(Word and element locating entries)
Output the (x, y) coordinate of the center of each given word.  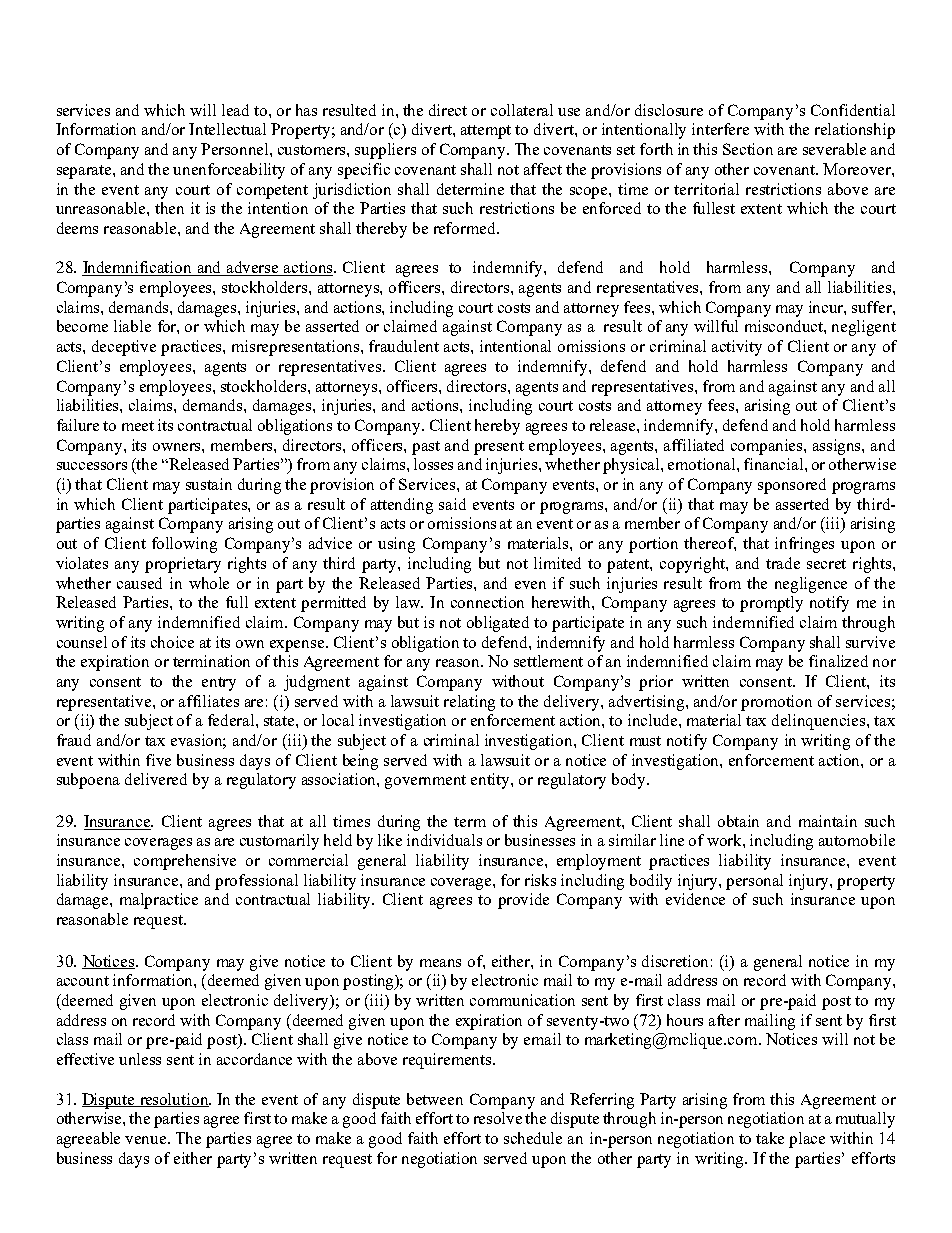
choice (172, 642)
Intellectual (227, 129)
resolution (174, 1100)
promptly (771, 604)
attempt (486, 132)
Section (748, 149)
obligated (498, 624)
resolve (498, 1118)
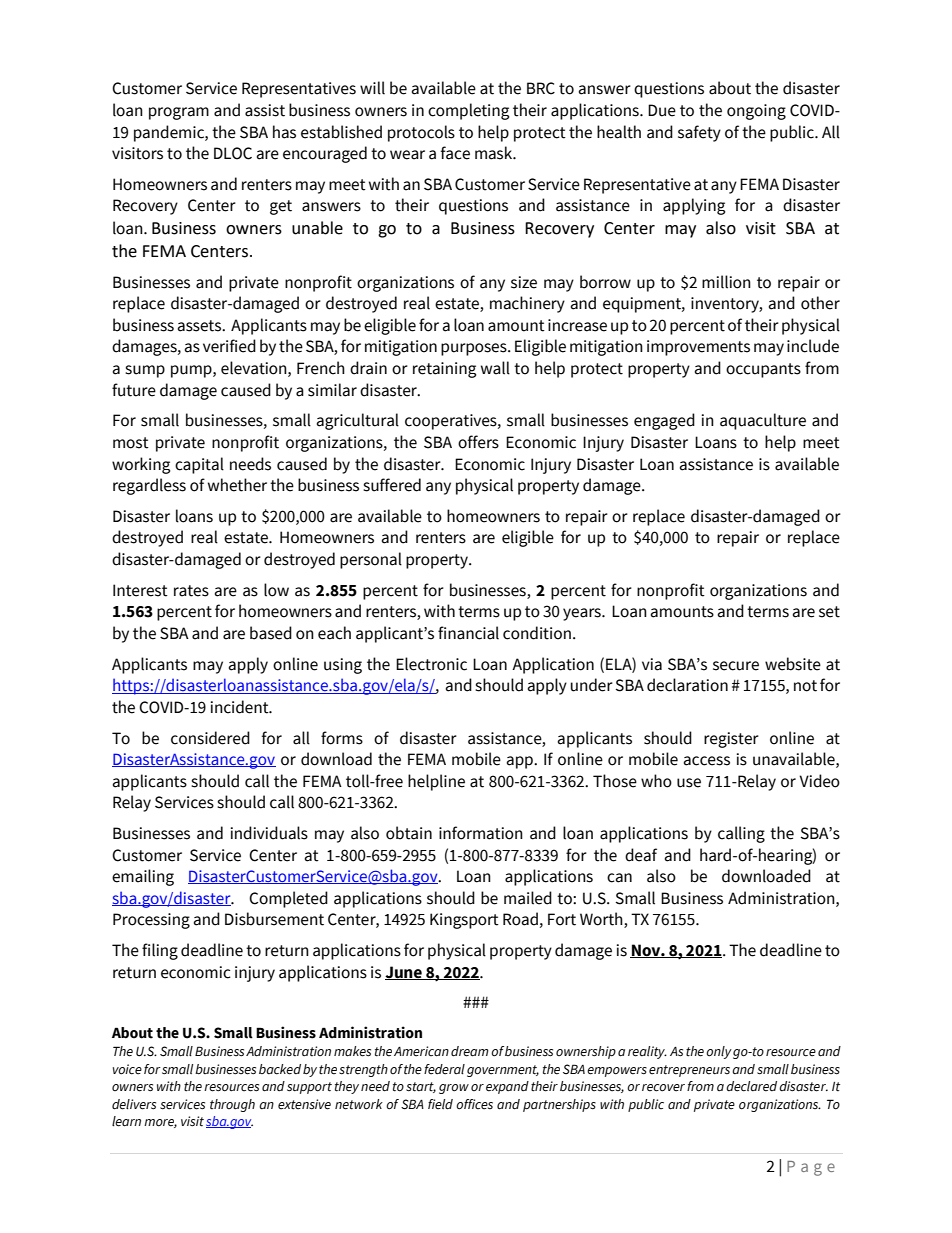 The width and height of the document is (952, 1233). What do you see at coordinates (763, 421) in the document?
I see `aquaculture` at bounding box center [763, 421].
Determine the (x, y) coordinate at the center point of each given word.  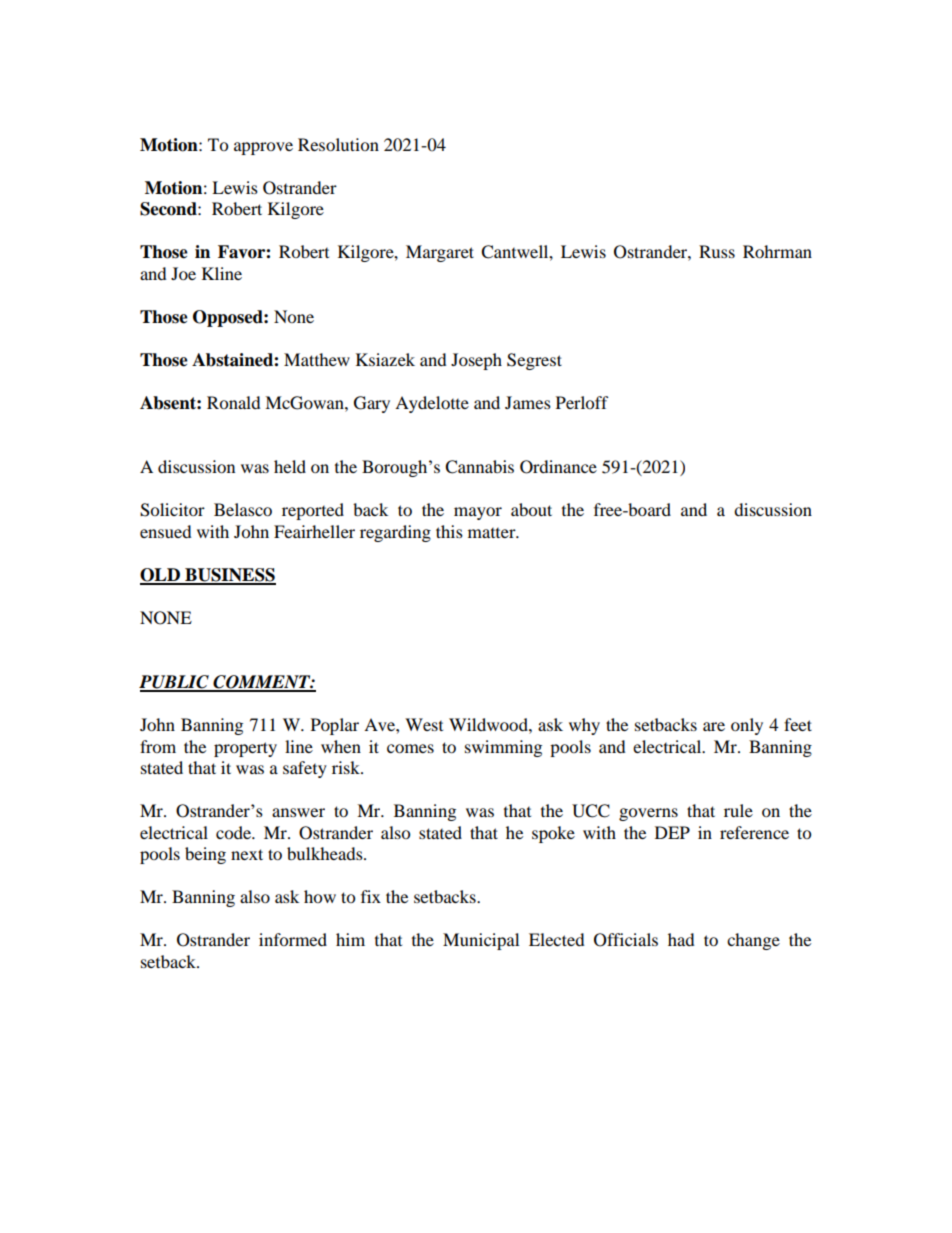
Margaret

__WRITTEN REQUEST__. Copy out every one of the entries above word for word, leaving the pictures out.

__THE SOLUTION__.
Output the (x, y) coordinate of the center of each given word.  
choice (172, 642)
Intellectual (227, 129)
resolution (174, 1100)
promptly (771, 604)
attempt (486, 132)
Section (748, 149)
obligated (498, 624)
resolve (498, 1118)
 The width and height of the document is (952, 1233). What do you see at coordinates (763, 421) in the document?
I see `aquaculture` at bounding box center [763, 421].
Determine the (x, y) coordinate at the center point of each given word.  
Margaret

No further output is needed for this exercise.